I have noticed that the Flatten tool does not exactly respect the selected flatten mode.
The first mode (remove terrain higher than the starting plane) will raise terrain that is slightly below the starting plane. (It may rarely also disregard the plane altogether and start eroding terrain lower than the flatten plane as if I was using the erode tool)
The second mode (raise terrain lower than the starting plane to be level with the starting plane) will erode terrain slightly higher than the starting plane.
Expected behavior
The first flatten mode (erode higher terrain to be level with starting plane) should not affect any terrain that is any amount lower than the starting plane.
The second flatten mode (raise lower terrain to be level with the starting plane) should not affect any terrain that is any amount higher than the starting plane.
Try using the block/cylinder brush instead.
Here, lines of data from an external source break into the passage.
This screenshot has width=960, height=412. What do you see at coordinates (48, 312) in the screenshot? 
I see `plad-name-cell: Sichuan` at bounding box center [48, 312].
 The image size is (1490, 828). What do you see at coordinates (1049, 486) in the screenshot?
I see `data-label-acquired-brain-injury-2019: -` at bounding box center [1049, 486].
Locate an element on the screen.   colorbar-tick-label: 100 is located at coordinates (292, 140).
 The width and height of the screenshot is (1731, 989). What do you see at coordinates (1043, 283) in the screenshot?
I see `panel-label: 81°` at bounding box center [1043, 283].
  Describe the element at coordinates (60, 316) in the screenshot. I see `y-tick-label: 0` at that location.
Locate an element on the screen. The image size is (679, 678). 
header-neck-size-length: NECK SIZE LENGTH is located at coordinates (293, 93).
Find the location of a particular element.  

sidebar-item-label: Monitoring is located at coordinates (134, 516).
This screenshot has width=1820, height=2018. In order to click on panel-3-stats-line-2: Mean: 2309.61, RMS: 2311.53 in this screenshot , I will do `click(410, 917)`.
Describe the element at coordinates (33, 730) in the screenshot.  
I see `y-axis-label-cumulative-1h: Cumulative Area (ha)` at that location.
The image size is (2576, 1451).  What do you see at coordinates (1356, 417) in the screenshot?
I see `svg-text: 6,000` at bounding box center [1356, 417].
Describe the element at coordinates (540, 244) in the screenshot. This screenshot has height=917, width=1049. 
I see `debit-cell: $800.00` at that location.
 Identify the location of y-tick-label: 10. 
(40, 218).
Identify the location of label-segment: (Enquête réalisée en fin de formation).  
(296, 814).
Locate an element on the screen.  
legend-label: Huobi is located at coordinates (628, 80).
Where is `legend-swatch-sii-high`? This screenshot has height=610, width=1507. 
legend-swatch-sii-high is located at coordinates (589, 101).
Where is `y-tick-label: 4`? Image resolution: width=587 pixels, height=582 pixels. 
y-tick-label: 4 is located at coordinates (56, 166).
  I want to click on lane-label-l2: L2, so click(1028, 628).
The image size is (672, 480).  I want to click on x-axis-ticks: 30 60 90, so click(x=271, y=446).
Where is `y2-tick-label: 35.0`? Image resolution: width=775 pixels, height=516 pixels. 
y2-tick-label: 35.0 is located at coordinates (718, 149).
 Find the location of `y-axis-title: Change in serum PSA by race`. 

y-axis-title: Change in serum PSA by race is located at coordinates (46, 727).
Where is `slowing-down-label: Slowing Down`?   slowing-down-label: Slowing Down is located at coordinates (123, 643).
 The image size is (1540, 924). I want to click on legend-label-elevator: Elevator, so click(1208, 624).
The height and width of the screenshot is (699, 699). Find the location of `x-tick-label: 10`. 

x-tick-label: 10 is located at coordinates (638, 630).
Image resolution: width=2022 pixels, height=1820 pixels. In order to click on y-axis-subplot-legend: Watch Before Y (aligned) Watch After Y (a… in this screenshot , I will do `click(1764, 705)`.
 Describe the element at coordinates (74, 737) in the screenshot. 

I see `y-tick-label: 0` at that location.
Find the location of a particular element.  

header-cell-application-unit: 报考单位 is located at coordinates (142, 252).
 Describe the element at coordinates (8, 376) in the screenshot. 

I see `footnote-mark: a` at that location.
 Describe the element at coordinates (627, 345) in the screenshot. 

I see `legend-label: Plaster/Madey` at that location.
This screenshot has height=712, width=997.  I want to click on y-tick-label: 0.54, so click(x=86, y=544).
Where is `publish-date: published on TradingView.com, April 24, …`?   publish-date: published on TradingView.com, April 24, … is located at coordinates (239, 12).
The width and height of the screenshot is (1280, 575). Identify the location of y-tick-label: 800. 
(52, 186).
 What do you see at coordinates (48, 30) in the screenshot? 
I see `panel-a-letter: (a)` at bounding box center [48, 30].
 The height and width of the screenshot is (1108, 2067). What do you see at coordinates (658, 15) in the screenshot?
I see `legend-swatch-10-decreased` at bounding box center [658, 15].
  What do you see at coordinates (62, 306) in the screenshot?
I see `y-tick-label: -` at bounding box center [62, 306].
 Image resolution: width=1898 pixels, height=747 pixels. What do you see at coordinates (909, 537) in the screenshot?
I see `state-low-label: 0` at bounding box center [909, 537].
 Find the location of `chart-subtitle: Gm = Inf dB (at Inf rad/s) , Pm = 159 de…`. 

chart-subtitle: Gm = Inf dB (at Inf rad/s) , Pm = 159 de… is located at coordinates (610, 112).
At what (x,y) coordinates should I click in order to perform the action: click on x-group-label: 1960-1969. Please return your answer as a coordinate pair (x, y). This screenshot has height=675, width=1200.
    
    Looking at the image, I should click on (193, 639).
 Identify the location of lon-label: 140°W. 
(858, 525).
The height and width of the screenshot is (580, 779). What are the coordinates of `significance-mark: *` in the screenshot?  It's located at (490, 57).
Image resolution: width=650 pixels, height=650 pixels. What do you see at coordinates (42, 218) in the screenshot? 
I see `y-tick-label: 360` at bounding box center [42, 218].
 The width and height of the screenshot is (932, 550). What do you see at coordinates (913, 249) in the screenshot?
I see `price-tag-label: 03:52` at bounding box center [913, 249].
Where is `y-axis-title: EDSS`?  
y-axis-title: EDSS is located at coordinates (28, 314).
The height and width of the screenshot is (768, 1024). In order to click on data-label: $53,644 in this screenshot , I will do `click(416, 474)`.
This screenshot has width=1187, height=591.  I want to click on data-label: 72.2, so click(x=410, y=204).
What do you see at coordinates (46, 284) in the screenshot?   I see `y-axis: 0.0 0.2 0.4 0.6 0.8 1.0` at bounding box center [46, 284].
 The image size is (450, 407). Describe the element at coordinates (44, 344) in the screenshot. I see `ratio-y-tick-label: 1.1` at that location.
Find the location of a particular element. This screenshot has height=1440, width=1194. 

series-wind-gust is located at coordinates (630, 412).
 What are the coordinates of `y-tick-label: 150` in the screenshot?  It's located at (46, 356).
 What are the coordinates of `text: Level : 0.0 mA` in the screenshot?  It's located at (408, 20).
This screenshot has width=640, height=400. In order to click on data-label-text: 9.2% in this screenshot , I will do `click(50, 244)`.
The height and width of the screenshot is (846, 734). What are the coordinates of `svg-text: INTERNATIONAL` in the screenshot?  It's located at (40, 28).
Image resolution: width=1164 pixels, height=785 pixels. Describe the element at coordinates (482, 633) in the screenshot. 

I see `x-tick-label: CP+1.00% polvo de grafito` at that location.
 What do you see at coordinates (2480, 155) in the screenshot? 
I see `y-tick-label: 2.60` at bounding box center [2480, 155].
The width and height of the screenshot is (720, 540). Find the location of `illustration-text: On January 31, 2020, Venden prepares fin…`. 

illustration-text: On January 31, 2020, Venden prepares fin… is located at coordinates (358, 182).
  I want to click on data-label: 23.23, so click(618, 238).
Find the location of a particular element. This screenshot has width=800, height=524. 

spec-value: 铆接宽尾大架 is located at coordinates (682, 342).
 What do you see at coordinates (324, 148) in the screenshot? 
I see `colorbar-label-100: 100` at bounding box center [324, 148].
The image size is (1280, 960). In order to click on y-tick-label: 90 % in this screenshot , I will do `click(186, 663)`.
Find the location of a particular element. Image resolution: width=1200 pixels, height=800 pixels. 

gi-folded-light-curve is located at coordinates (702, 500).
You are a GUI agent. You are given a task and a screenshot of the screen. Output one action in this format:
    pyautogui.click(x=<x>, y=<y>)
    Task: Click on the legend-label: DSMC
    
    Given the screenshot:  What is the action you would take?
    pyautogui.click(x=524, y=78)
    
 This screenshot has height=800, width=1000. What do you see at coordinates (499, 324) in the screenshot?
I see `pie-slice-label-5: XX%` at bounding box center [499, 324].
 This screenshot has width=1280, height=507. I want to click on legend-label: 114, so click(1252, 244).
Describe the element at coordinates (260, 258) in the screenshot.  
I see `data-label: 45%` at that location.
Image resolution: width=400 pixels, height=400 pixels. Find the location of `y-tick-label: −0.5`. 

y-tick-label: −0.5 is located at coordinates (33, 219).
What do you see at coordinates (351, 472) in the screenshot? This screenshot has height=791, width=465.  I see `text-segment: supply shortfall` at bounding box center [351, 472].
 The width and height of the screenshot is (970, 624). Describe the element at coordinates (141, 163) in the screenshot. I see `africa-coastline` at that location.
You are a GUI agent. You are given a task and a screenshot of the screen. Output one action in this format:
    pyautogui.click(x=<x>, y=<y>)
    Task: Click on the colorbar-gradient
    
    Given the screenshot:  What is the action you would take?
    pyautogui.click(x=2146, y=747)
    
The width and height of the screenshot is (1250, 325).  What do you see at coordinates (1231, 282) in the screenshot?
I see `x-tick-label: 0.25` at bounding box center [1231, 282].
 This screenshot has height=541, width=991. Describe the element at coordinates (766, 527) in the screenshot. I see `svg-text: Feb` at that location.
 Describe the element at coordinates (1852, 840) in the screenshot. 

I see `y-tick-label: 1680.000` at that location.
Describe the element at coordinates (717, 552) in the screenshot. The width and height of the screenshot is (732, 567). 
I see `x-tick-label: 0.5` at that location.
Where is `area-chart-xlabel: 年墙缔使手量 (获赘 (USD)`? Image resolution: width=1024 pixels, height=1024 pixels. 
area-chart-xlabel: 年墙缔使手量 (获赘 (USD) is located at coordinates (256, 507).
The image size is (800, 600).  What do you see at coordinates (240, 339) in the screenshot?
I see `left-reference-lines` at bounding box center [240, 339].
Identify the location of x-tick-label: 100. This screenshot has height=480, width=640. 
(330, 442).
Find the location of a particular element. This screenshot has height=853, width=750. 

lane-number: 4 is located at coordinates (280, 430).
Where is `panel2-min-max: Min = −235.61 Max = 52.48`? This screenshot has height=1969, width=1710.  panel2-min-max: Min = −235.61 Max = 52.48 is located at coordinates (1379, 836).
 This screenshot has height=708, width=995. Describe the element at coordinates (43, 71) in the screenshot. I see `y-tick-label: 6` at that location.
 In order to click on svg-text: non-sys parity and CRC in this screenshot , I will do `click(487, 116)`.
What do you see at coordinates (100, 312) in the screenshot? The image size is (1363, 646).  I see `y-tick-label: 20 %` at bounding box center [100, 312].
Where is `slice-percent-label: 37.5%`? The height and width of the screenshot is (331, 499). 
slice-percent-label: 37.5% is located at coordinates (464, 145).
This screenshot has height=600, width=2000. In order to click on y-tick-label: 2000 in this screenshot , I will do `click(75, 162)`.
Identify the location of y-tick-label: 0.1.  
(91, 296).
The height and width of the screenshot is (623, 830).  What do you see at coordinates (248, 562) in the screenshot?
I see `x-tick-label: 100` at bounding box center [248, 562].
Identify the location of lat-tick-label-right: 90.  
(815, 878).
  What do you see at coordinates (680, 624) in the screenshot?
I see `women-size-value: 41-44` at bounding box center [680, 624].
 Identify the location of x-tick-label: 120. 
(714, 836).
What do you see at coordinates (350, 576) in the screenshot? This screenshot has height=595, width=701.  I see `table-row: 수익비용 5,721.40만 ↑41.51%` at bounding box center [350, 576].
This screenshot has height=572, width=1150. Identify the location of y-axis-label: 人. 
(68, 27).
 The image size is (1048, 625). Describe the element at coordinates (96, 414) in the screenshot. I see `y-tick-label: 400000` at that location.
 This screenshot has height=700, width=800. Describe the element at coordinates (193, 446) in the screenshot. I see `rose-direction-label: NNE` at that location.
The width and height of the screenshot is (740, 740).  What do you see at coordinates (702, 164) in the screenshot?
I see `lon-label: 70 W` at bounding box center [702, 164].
The falloff of the spherical brush probably causes the flattening algorithm to struggle because of the 4x4x4 voxel grid already limiting things.
I caught an instance of it seriously disregarding the selected flatten mode here.
It shouldn’t be doing anything to the terrain that’s higher than where I started, it should only be filling in terrain that’s lower than where I started.
Here’s more video of the flatten tool being completely botched. Trying to flatten down a bit of somewhat elevated terrain does nothing. While the raise mode raises terrain higher than the starting point, which definitely shouldn’t be happening.
It seems like it’s just completely lost the ability to have sub-voxel precision or whatever that the old terrain tools could do. These tools have been nothing but a downgrade.